The death certificate given his parents gave the cause as cerebral bleeding but the autopsy showed he also had 12 broken ribs. His family were convinced he was beaten to death. In March the head of the detention centre told Wang's family he had died of pneumonia and of beatings by other prisoners.
The death in custody was not unusual but the details were, unusually made available when Wang's parents provided information to foreign journalists as part of their campaign for an independent investigation.
In a country with an all-powerful security apparatus, and no independent judicial process, torture and ill-treatment of prisoners is widespread and, according to Amnesty, systematic. The torturers are rarely called to account.
No statistics are published on deaths in custody, and there are few reliable indications of the real scale of the problem.

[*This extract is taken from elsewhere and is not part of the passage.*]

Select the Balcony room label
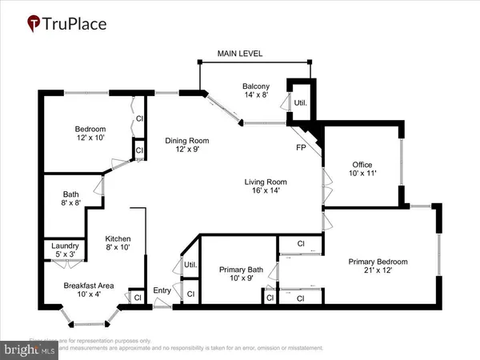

In October 1993, the Henan Legal Daily said that in that province 41 prisoners and "innocent suspects" had died as a result of torture during interrogation between 1990 and 1992, reported Amnesty. Torture methods that were mentioned by the official newspaper included victims being tied up, scalded with boiling water, hit with bottles, burned with cigarettes, lashed with belts, or having electric prods placed on their genitals. Political prisoners who have been released from jail and subsequently left China have substantiated the reported ill-treatment, including years in solitary confinement.
Violations take place across the board, from the arresting police station, to detention centres and labour camps and jails. China ratified the UN Convention against Torture seven years ago, but, despite the central government's attempts to stop such incidents, the public security and prison authorities still operate without any outside controls.